_EXERCISE DIRECTIONS_: Rewrite the data from the line containing "Click the search magnifier icon in header" through the line containing "Action: pyautogui.click(x=73, y=168)" as a numbered list, skipping blank lines. Leave the pictures out of your answer.

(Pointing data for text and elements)
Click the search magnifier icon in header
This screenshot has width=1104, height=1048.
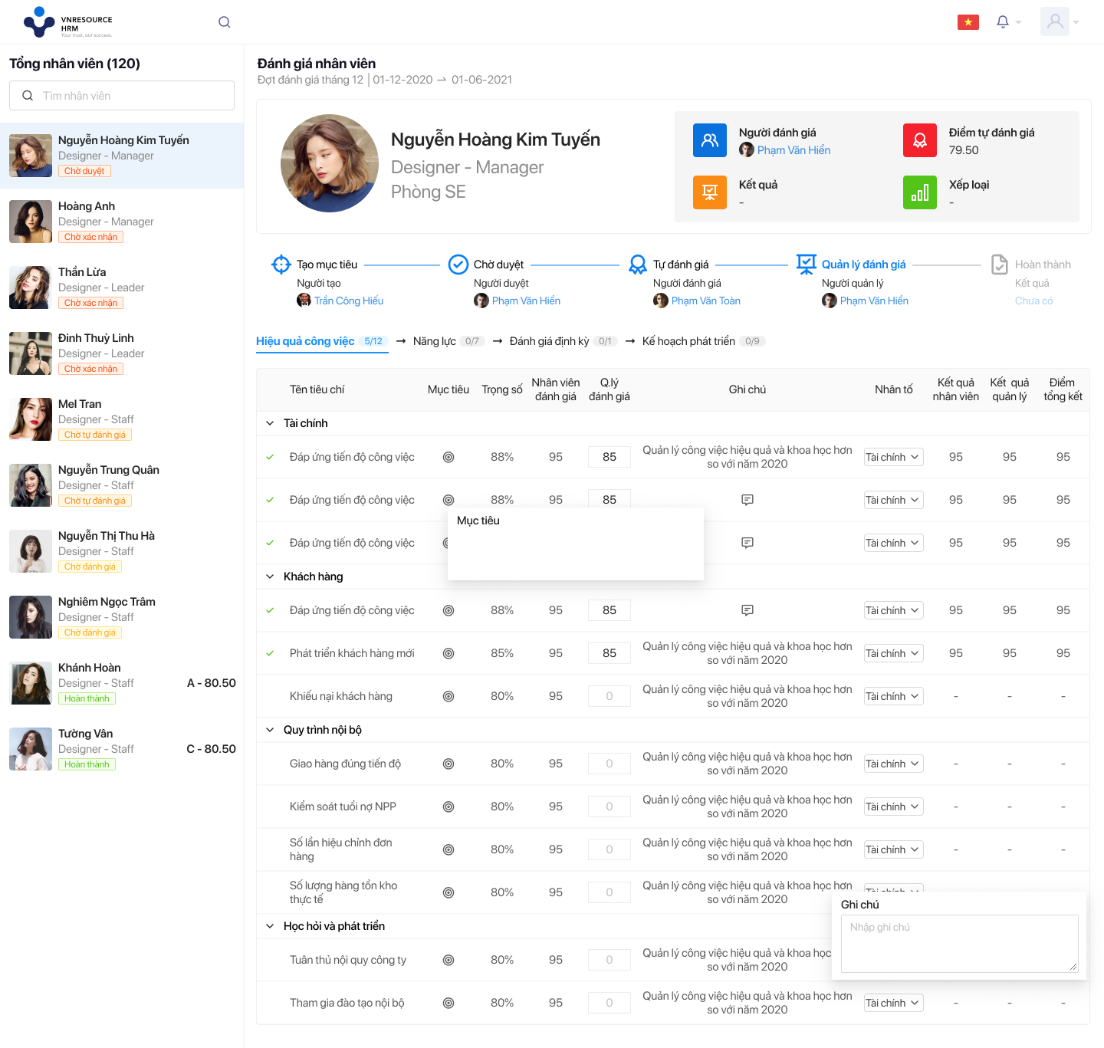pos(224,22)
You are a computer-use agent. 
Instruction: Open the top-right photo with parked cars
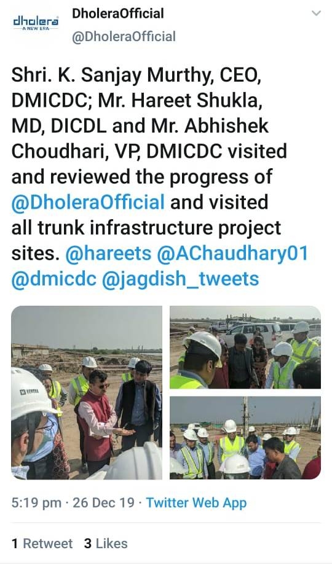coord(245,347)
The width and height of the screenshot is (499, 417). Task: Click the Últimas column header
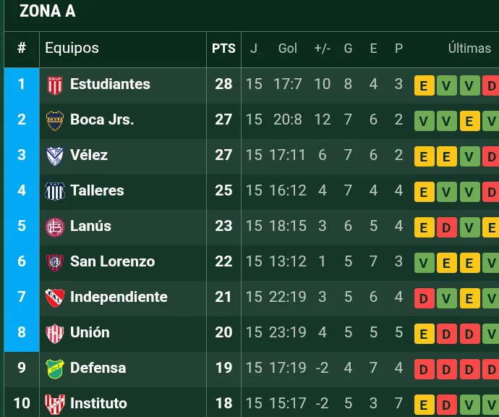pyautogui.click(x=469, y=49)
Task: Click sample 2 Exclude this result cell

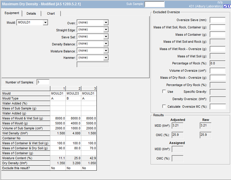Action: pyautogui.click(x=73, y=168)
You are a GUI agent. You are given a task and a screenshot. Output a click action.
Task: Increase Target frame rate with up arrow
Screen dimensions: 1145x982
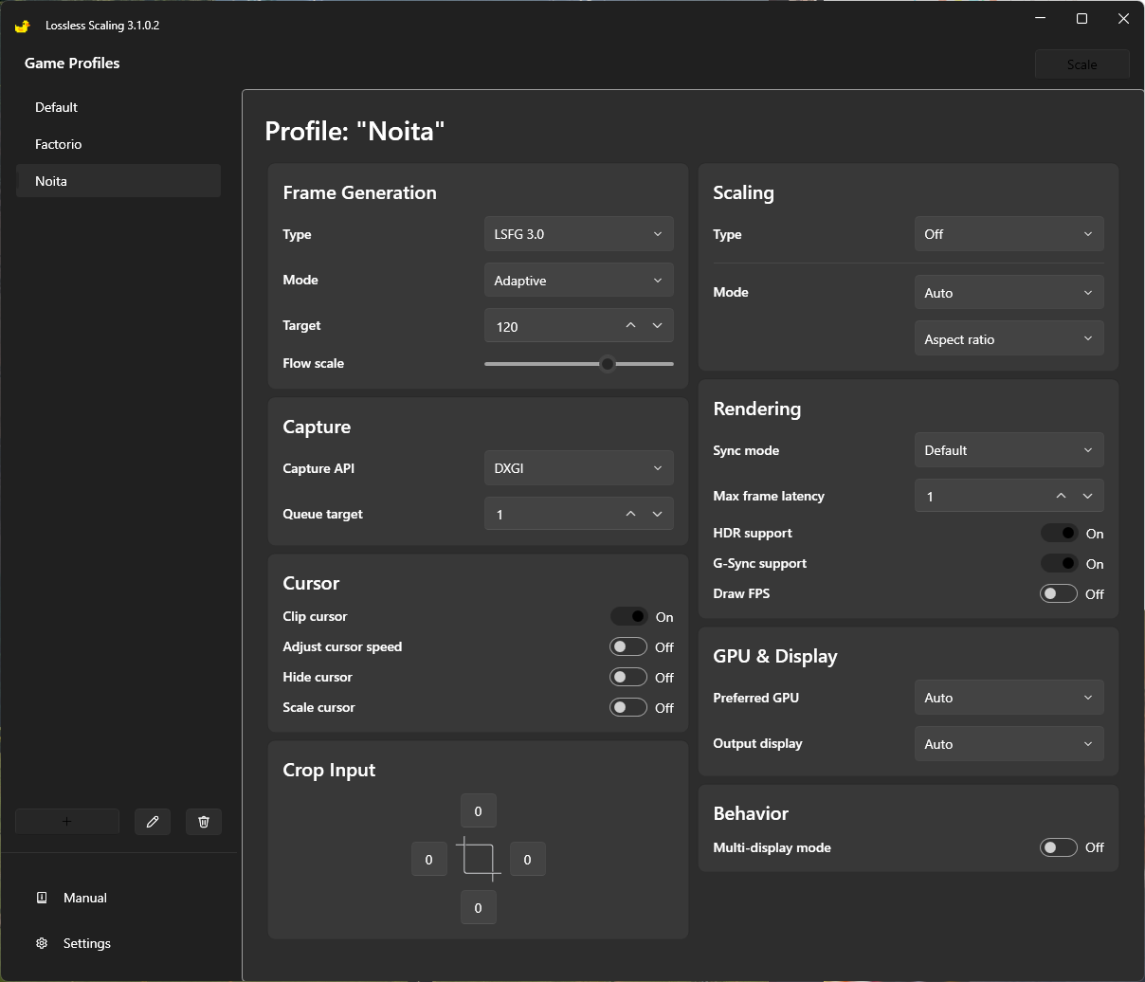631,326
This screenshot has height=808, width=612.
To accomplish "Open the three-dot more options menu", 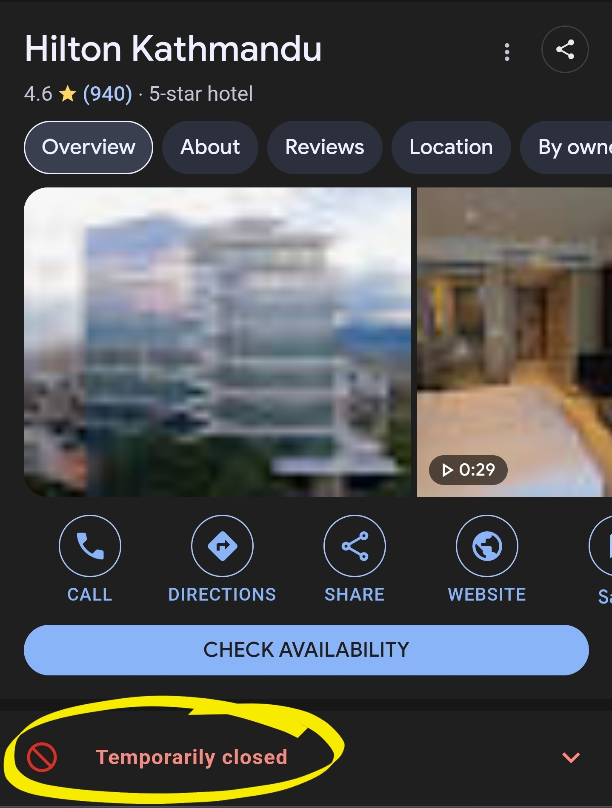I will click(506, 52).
--
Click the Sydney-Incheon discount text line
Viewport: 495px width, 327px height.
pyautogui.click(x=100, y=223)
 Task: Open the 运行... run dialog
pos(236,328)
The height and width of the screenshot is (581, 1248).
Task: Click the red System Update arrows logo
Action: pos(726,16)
...
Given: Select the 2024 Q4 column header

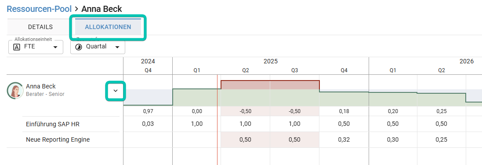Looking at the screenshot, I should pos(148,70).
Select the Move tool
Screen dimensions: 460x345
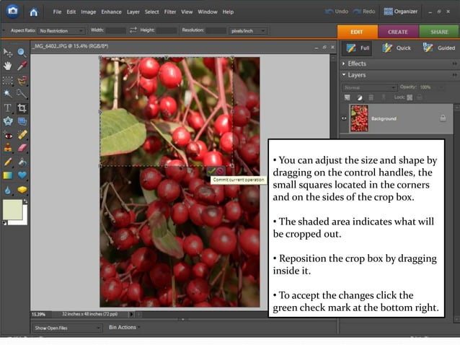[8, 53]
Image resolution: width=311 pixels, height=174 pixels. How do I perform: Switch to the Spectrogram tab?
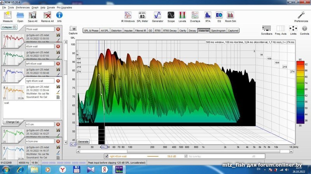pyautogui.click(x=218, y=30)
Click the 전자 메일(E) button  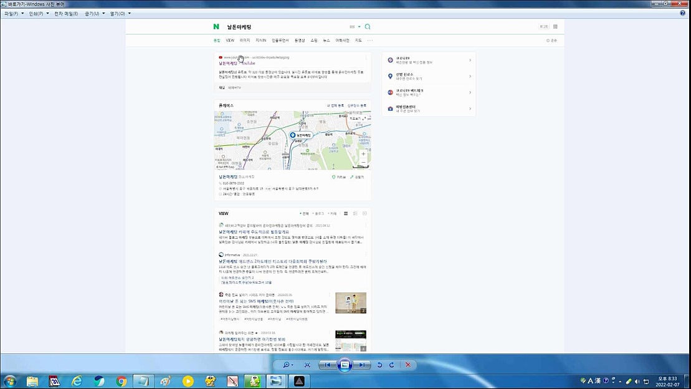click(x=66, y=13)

_EXERCISE SOLUTION_:
1. Click the search magnifier icon in header
2. This screenshot has width=1104, height=1048.
3. pos(224,22)
4. You are a computer-use agent. 
5. Instruction: Open the top-right photo with parked cars
6. coord(245,347)
7. The width and height of the screenshot is (499, 417). Task: Click the Últimas column header
8. pyautogui.click(x=469, y=49)
9. Task: Click sample 2 Exclude this result cell
10. Action: pyautogui.click(x=73, y=168)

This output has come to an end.